Will Miklin, 1st Vice President of the Tlingit Haida Indian Tribes of Alaska, was active in the WCIP preparation process early on. He characterized the WCIP as “concrete action to benefit indigenous peoples.” While acknowledging the that UN process is far from perfect, Miklin praised the four-part strategy reached in the Outcome Document as “victories [which are] few and far between.”

The Road Ahead

With such widely varying opinions about the WCIP—from disdain on one end of the spectrum to optimism on the other—how are we to assess its actual outcome? Echoing Alyssa Macy, it’s fair to say that nothing revolutionary came from the WCIP. Compromises were made by indigenous peoples to prevent any erosion of what already fragile rights and political standing states do recognize for IP’s. States, on the other hand, were cautious to use language in the Outcome Document that does not impart too much power to IP’s. This was revealed in the drafting process of the OD, in its first incarnation as the Zero Draft. See this link to view comments states made during the revision process.

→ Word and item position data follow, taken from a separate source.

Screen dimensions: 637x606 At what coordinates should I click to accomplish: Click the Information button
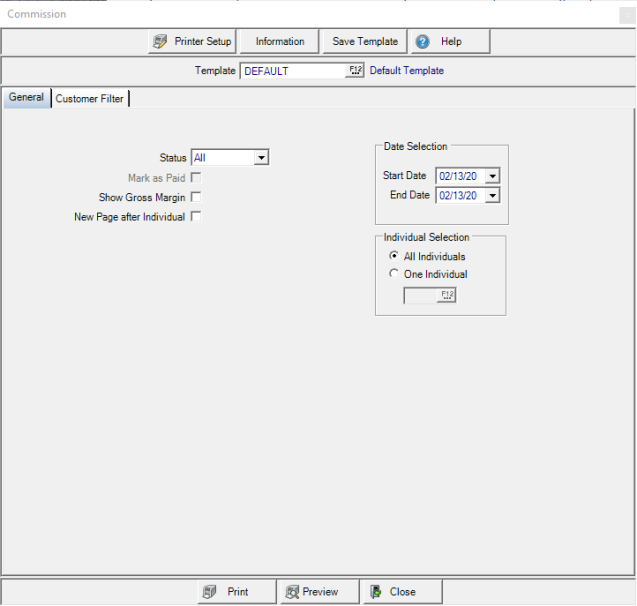[x=280, y=42]
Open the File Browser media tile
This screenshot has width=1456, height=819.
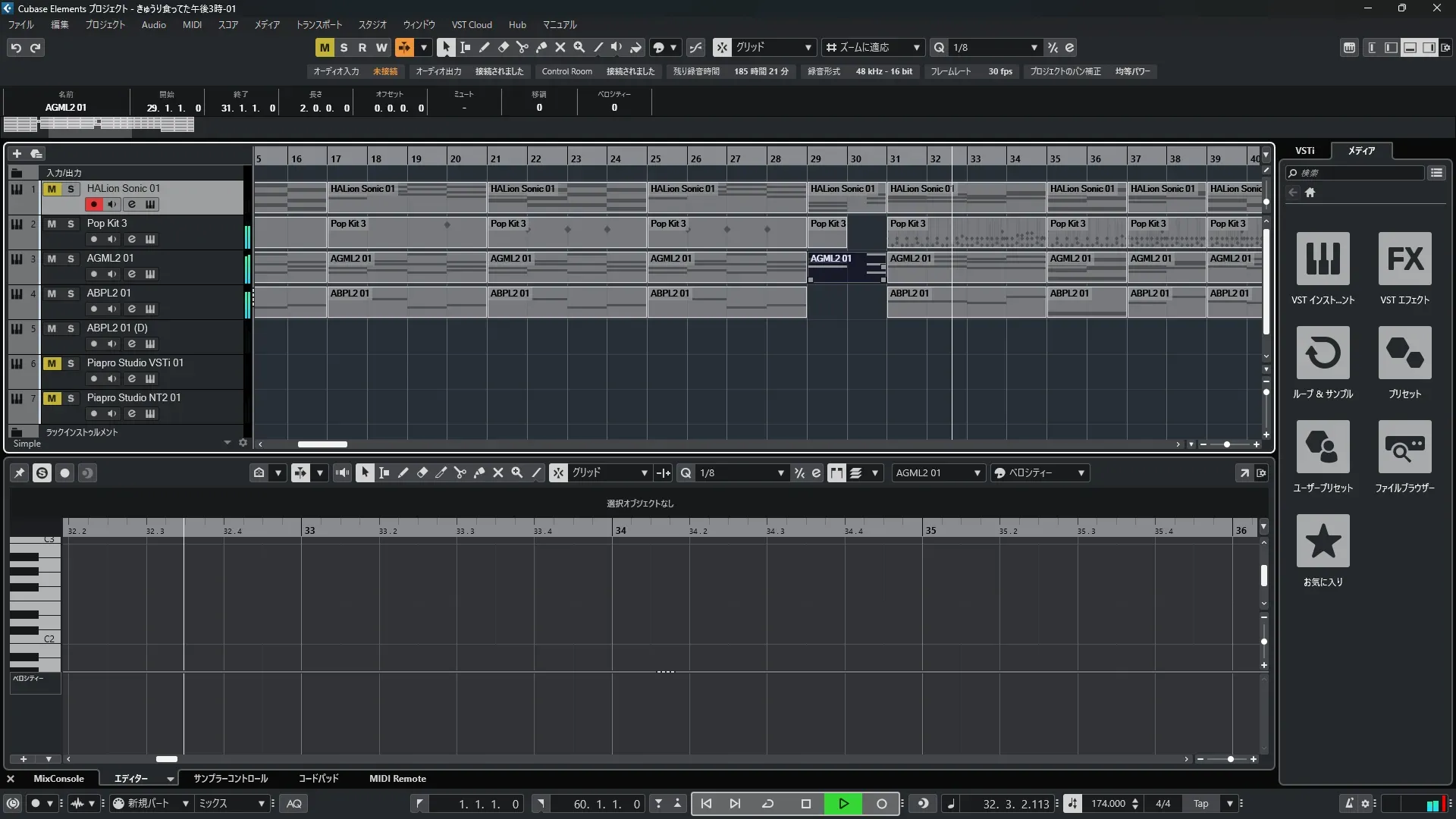(x=1404, y=447)
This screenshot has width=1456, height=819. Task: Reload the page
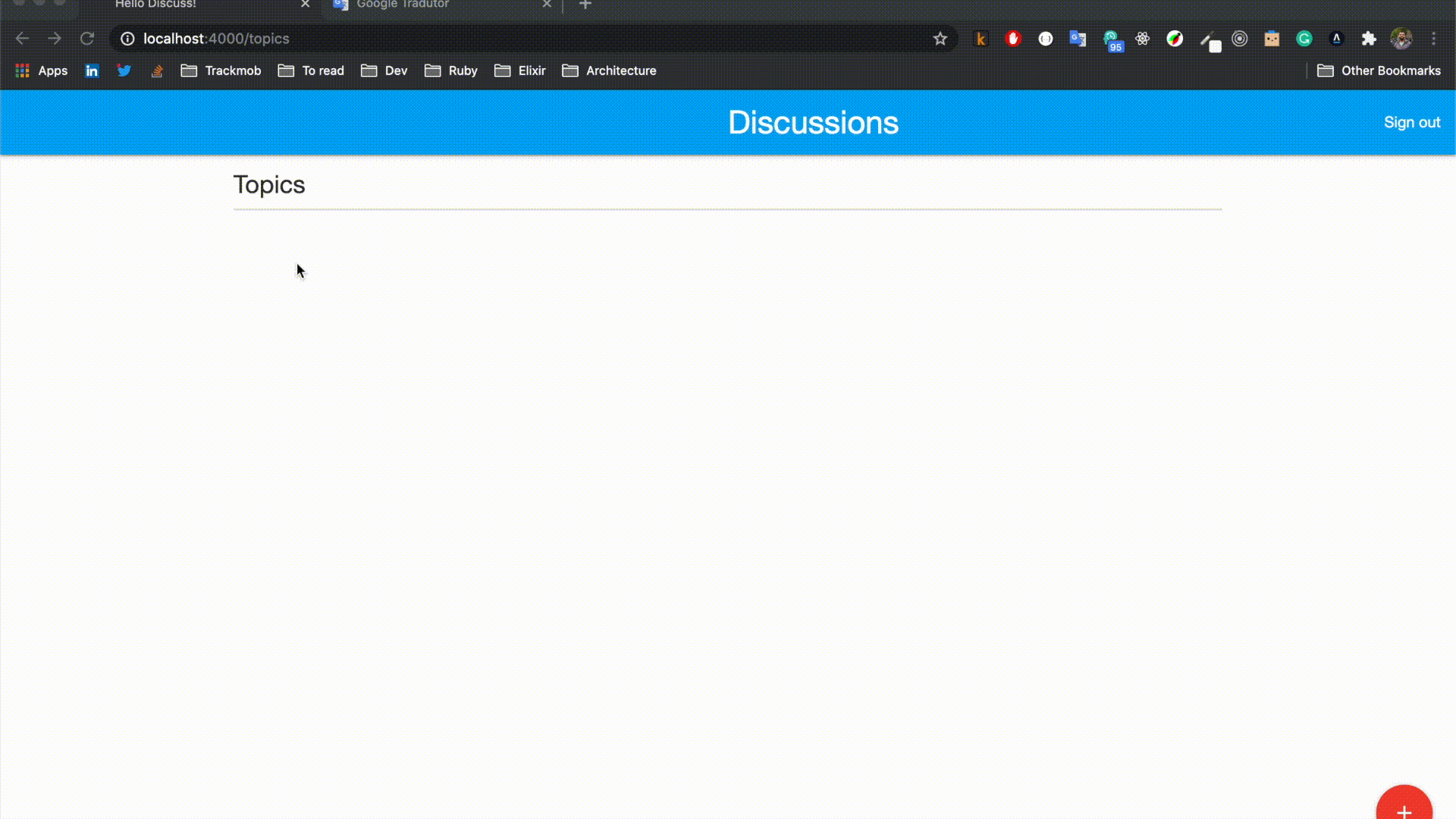(x=87, y=39)
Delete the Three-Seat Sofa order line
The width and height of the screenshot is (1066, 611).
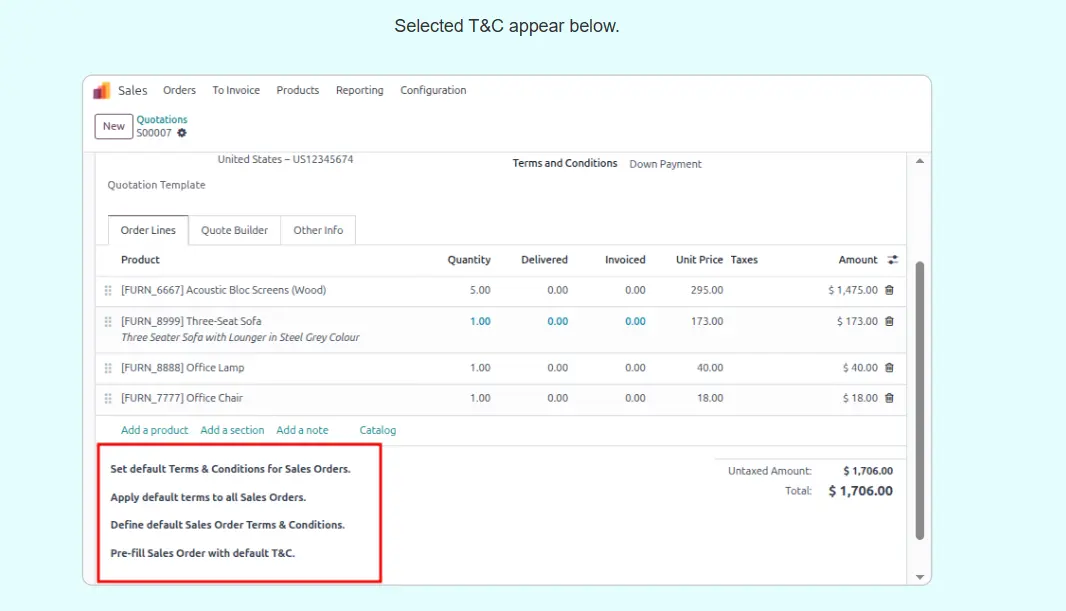(889, 321)
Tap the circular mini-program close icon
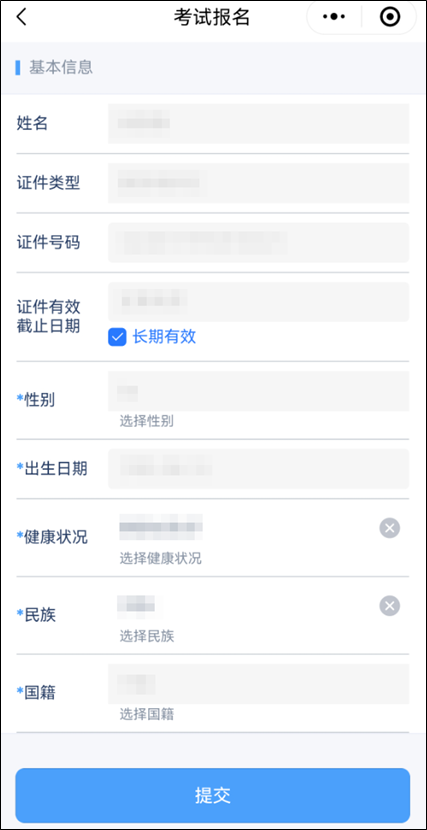The image size is (427, 830). click(390, 17)
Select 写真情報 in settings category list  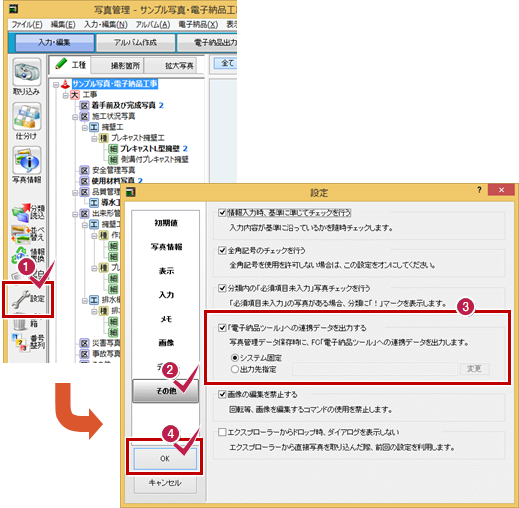coord(166,247)
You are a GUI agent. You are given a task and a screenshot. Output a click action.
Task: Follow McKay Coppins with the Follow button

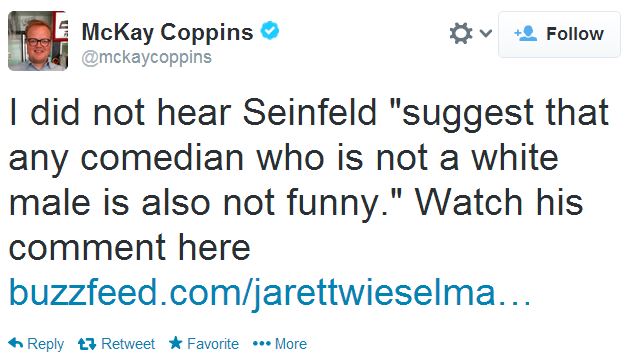[559, 34]
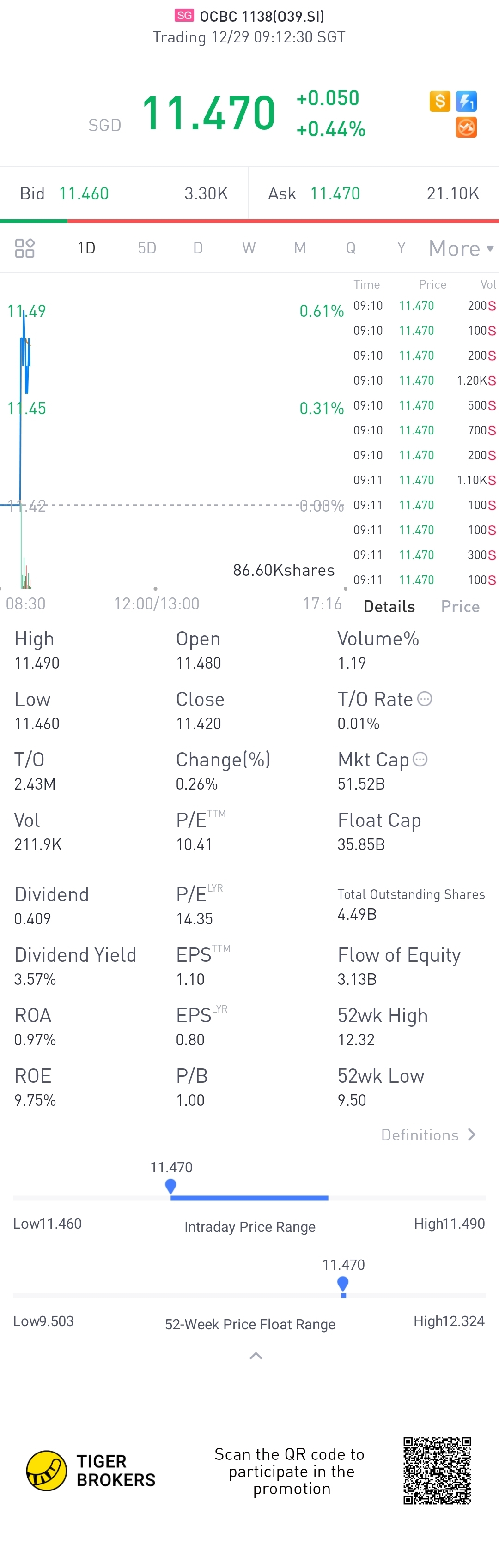
Task: Select the Details tab
Action: [x=389, y=606]
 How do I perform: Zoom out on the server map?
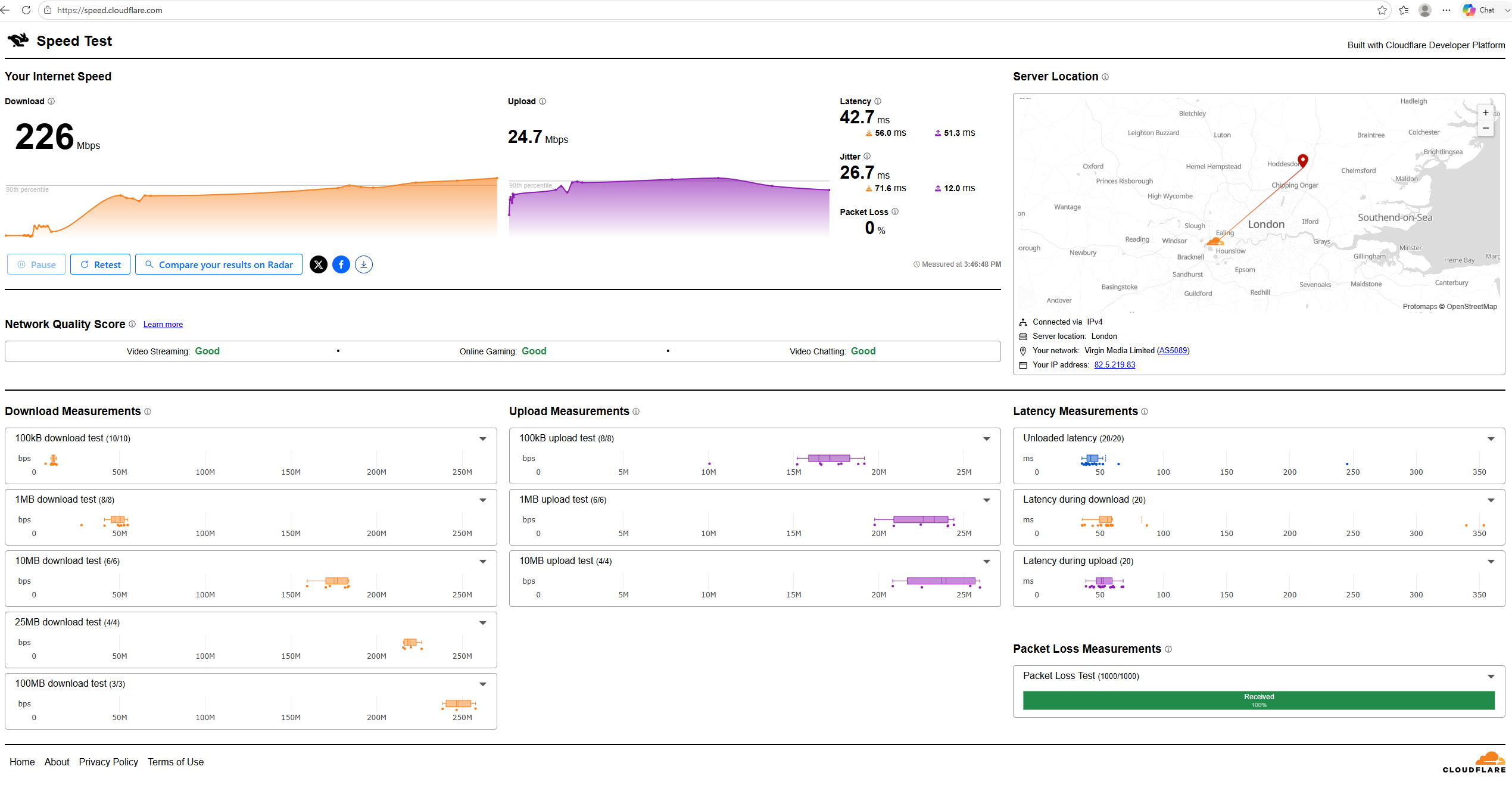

The UN Declaration on the Rights of Indigenous Peoples affirms the right to self-determination and for indigenous peoples to “freely determine their own political status,” as well as other important rights often historically denied by states. While the Declaration is not considered binding international law at this point in time, it does represent an important set of minimum standards to which indigenous peoples aspire and states, in theory, support. States challenging the meaning of concepts like “self-determination” is one of the biggest obstacles to the realization of UNDRIP’s principles.

IP’s freely determining their own political status is more a journey than a destination, and the WCIP was one step on that journey. The question that must be asked is: how do IP’s determine their political status, especially in the face of state-controlled power? The unfortunate reality is that while UNDRIP affirms certain rights, the United Nations is nevertheless constructed on the historical foundation of five centuries of colonialism. With all its talk of rights, it is still a state-centric institution and like the fox guarding the proverbial hen house, states are the gatekeepers for how those rights are implemented. Ensuring the implementation of those rights must and will be a process of negotiation between IP’s and states for years to come.

If legitimacy implies accountability, negotiation between IP’s and states can only legitimately occur at a governmental level, between state and indigenous governments (as opposed to NGOs comprised of individuals with accountability to no one). The Alta Document called for the creation of an UNDRIP implementation mechanism which states ultimately rejected in the OD. One of the most significant aspects of the Outcome Document, as diluted as the language became, however, was the recognition of IP’s “representative institutions” (originally framed in the Alta Document as “governments”). This constitutes a potential opening for the creation of new intergovernmental processes whereby implementation of indigenous rights can be negotiated, at least until a future UN-based international body is formed to monitor UNDRIP implementation.

Somewhere between callous disdain and exuberant optimism we can find a realistic assessment of the WCIP. We must remember that it was a UN Member State (Bolivia) who called for the WCIP in the first place, not IPs. If we view the elevation of indigenous rights in the international arena as a matter of political strategy—not just a set of legal guarantees—then we’ll be less disappointed at the length of time it will take to achieve a paradigm shift significant enough to realize such guarantees.